Cizzoe Yi Wang

Contemporary Art Practice (MA)

About

Yi Wang (Cizzoe, b. 2000, China) is an interdisciplinary artist whose work spans documentary film, installation, sculpture, and performance.

She graduated with first-class honors in Film Practices from Newcastle University, where she was awarded an academic prize for excellent research. In 2022, she completed her MA in Ethnographic and Documentary Film with distinction at UCL. Her documentary shorts have been selected and awarded at film festivals including the Royal Television Society and Screen Power Film Festival.

Since 2023, she has been exploring ways to integrate her practical research experience in anthropology into contemporary art practice through her MA course at the Royal College of Art. Human participation remains the core element of all her works. Her current practice investigates group dynamics in social interactions, particularly focusing on the dynamic equilibrium and reversible relationships within triangular relationship. This equilibrium refers to how power and control flow and shift between three individuals in a group, and the ambiguity between control and destruction. Cizzoe translates these intricate interpersonal relationships into the creation of concept-based game plays. She writes game instructions in a way that allow for the coexistence of competition and collaboration to take place, as well as order and disorder, boundaries and transgressions, intentional and unintentional decisions, loss of control within control, and conflict within harmony.

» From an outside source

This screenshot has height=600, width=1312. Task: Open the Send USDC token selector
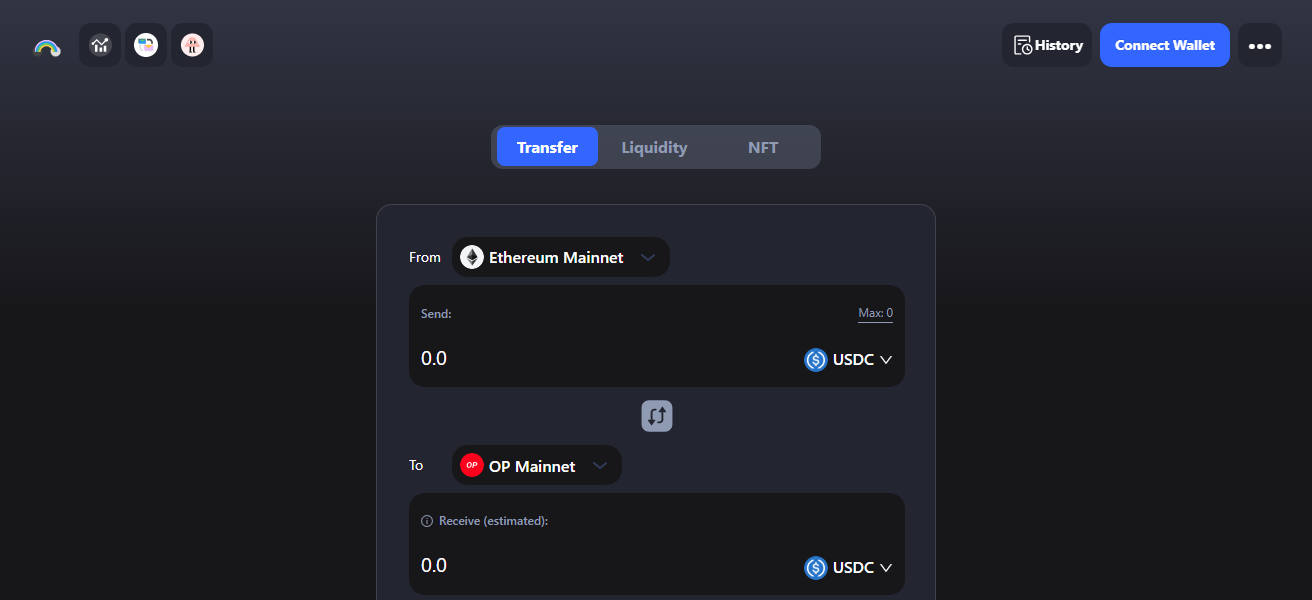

Cizzoe often uses the number three, or triangle or the concept of triangular relationship, to unfold her work. Triangle is a stable structure, but consists of one-to-one oppositions, and it also applies to human relationships. The dynamic among three people encapsulates the coexistence of intimacy, distance, and conflict inherent in human interactions. She views her game works as the studies of human, culture and society. ‘To me, encountering with others are like chemical experiments, the intriguing part is observing different and sometimes opposing characters and reflecting the resulting reactions.’ Her works sometimes can be joyful and intimate, but can also be serious or absurd, depending on the combination of people involved at the time.